Der Algarve ist - oder besser gesagt war - die schönste Küstenregion Portugals, wenn nicht ganz Europas. Eine Landschaft, die geprägt ist durch das liebliche Nebeneinander von sanften Hügeln, voll blühender Zitrusfrüchte- und Mandelbaumhainen, und gelb-braunen Sandsteinklippen, die immer wieder durchbrochen sind von pittoresken Schluchten und makellos weißen Sandstränden.

Dieses sind die goldenen Eier, welche die Henne Algarve der Tourismusbranche in den Korb gelegt hat. Doch was hat diese daraus gemacht? Die ungehemmte Expansion der Branche, die sich unter den wohlwollenden Blicken und den offen gehaltenen Händen der örtlichen Mandatsträger vollzieht, hat zu einer totalen Zersiedlung der Landschaft geführt. Der Tag ist nicht mehr fern, an dem der gesamte Küstenstrich parzelliert und bebaut ist.

So stranguliert der Tourismus die Henne mit den goldenen Eiern. Welcher Tourist, der, angelockt durch die im Hochglanzprospekt angepriesene landschaftliche Schönheit des Algarve, in einer Bettenburg im Stile des Osdorfer Borns landet, wird jemals wieder hierher kommen? Und dort, wo man vor 10-15 Jahren noch wunderschöne Klippenwanderungen unternehmen konnte (z.B. zwischen Olhos d'Água und Vilamoura), verwehren jetzt Stacheldrahtzäune den Durchgang, damit die Gäste von Nobelherbergen und Golfplatzbenutzer nicht gestört werden.

So hat sich der Traum vom Edeltourismus in einen Alptraum verwandelt. Der Algarve ist, zumindest in der Nebensaison, zum Altersheim Europas gesunken. Scharen von Rentnern, überwiegend englischer Herkunft, ziehen am Straßenrand entlang, in jeder Hand einen Plastikbeutel vom nächsten Supermarkt haltend oder, wenn sie noch etwas fitter sind, in den Auspuffgasen der vorbeirasenden Autos joggend.

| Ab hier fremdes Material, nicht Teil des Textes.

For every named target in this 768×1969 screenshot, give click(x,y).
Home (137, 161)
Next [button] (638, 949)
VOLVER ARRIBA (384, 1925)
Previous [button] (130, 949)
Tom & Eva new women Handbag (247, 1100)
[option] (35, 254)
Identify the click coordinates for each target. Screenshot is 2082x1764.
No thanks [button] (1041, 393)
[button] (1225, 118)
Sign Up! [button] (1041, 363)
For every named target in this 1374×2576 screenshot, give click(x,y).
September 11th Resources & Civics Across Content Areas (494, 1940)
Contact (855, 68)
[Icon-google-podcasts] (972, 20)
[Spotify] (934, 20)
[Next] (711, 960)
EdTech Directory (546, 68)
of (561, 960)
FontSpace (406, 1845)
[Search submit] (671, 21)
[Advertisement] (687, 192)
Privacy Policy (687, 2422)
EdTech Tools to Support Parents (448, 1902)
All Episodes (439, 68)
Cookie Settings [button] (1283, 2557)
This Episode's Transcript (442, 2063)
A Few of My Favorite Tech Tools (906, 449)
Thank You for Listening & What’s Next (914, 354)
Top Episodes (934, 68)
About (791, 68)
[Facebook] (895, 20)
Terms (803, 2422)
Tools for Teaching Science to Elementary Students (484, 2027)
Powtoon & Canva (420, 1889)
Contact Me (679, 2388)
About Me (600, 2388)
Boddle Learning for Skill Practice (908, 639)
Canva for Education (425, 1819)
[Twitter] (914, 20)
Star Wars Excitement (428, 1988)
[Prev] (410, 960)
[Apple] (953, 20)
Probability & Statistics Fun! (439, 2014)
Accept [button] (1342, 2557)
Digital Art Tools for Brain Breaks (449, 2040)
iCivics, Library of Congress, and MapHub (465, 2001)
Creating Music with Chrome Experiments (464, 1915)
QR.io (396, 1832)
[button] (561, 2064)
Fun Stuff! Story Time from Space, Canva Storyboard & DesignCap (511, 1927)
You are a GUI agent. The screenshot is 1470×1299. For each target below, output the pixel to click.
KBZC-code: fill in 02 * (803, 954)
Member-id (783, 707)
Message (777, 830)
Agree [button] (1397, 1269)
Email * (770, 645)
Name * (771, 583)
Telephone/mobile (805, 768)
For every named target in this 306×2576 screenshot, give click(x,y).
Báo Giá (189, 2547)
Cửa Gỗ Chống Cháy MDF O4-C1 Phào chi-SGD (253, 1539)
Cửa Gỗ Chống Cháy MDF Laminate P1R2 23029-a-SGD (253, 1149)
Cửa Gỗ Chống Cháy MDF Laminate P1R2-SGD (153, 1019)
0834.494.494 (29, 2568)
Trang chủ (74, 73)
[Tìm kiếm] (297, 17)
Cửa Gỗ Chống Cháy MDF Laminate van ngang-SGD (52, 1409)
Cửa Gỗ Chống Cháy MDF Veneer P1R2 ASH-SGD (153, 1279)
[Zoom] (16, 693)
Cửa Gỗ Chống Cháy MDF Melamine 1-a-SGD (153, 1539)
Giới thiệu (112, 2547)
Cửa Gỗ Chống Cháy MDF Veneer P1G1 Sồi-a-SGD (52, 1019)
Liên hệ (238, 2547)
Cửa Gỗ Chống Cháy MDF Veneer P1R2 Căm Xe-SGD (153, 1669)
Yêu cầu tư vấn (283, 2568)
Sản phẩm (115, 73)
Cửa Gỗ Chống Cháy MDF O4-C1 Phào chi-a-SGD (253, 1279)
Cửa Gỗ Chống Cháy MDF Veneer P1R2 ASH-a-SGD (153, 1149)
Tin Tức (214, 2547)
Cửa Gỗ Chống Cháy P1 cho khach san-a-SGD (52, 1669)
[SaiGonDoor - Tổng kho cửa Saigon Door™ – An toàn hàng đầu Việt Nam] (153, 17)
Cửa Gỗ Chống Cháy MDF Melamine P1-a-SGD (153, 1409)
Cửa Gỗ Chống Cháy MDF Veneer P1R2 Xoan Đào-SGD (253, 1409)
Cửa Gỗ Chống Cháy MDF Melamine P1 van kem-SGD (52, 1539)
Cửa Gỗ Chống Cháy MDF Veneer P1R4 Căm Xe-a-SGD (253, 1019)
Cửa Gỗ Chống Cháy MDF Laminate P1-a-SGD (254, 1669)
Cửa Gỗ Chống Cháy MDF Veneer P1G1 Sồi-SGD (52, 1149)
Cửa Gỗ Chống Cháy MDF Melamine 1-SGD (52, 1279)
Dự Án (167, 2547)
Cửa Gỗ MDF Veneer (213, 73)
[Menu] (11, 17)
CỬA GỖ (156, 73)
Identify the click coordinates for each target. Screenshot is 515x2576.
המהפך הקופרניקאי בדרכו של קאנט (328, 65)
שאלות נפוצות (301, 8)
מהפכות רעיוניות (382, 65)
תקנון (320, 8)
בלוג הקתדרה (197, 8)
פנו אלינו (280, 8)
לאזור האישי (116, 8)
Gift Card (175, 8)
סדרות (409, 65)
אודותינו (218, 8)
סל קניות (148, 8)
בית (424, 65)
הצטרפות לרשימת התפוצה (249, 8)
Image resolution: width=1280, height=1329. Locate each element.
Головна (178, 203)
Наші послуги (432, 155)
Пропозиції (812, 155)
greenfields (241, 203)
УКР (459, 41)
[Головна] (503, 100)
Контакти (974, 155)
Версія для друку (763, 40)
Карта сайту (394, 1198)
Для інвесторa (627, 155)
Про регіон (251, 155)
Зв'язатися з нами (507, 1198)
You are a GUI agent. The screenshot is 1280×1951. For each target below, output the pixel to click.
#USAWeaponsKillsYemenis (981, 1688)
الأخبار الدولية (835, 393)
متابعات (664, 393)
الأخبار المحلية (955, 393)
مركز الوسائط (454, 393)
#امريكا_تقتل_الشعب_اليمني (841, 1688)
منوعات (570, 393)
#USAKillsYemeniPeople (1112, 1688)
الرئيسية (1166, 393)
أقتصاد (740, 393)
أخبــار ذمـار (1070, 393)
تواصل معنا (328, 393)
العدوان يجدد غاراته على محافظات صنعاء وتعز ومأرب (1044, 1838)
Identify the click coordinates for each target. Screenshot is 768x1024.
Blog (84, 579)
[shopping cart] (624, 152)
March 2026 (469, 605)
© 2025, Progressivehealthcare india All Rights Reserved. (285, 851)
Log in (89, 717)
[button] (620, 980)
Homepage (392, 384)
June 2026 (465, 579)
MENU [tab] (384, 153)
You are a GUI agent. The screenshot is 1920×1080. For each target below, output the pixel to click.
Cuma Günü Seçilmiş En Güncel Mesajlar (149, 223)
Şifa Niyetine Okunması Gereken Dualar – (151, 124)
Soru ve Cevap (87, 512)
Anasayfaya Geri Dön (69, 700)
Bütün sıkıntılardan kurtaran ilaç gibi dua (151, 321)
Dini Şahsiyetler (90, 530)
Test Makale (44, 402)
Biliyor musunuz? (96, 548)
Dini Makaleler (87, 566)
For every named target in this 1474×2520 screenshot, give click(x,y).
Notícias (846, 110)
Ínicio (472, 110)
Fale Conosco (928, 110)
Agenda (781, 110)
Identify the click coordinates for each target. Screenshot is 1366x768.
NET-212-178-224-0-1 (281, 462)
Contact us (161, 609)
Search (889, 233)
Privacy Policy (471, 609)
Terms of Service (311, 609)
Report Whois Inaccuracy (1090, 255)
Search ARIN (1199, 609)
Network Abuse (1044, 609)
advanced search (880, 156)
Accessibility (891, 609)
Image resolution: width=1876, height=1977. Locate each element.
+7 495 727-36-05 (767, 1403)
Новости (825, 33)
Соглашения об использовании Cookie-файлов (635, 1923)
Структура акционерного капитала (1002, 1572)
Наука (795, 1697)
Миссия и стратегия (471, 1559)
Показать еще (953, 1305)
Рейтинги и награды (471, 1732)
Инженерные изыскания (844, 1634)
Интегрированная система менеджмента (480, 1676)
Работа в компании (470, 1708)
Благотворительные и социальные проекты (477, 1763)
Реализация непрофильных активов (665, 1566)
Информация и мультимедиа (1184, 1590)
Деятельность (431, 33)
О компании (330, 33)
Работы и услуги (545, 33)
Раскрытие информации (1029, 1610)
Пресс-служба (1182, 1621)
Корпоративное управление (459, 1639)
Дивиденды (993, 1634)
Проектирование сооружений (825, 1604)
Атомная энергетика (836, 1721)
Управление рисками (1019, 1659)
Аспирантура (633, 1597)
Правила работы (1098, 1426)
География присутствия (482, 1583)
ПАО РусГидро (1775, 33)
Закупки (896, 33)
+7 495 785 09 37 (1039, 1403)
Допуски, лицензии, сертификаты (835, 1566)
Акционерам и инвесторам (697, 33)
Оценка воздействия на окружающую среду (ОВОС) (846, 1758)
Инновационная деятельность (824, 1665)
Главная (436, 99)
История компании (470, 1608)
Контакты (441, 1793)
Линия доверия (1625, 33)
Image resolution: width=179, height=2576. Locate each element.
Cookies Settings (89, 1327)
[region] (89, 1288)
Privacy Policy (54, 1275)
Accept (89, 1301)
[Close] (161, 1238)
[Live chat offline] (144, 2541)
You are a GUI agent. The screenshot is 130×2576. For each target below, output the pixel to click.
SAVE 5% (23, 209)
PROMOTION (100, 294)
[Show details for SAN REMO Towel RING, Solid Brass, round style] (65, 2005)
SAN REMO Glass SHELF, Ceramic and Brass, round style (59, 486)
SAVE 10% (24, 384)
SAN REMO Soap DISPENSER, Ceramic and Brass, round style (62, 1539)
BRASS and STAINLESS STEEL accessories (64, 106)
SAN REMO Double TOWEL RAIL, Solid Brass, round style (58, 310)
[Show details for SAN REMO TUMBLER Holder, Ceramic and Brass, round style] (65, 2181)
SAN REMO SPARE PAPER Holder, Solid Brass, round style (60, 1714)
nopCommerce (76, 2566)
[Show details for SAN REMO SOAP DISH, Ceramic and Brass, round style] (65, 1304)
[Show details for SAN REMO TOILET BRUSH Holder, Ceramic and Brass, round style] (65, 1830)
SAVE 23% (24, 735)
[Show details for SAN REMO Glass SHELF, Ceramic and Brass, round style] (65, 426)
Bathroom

Der Portugalfreund wendet sich mit Grausen - dem Hinterland zu. Hier gibt es noch ein paar ruhige Ecken, die landschaftlich, kulturhistorisch oder architektonisch einiges zu bieten haben. Hier werden alte Gebäude liebevoll restauriert und traditionelle Formen des (Kunst)Handwerks gepflegt. Als Beispiel seien nur Silves, Alte und Mértola genannt.


II. Évora

Évora, die Perle des Alentejo, hat uns wieder voll in ihren Bann gezogen. Eine lebendige und betriebsame Gemeinde, der man anmerkt, dass sie lange Zeit die wichtigste Stadt nach Lissabon war (sie war z.B. in der ersten Hälfte des 16. Jahrhunderts der Lieblingsaufenthalt der portugiesischen Könige). Trotzdem keine Hektik und kein Auto-Stress, vor allem im alten Stadtkern. Eine Stadt, die zum genüsslichen Schlendern einlädt unter Arkaden und in engen Gässchen. Dabei gibt es manch stilvoll restauriertes Gebäude zu entdecken.

Hübsche Straßencafés und kleine Restaurants laden zum Verweilen ein. Die Gastronomie kann sich - im Gegensatz zum Algarve - sehen und schmecken lassen. Eine noch unverfälschte regionale Küche zu zivilen Preisen stellen den Gourmet und den Gourmand gleichermaßen zufrieden. Allen voran Fialho in der Travessa das Mascarenhas mit seinen delikaten Vorspeisen und typischen Gerichten, z.B. cação (Hai) und javali (Wildschwein). Von dort ist es nur ein Steinwurf zum plüschigen Theater Garcia Resende, wo wir eine hinreißende Lorca-Inszenierung zu sehen bekamen. Évora - até à próxima!


III. Gott schütze uns vor Brand - und Deutschen im Ausland!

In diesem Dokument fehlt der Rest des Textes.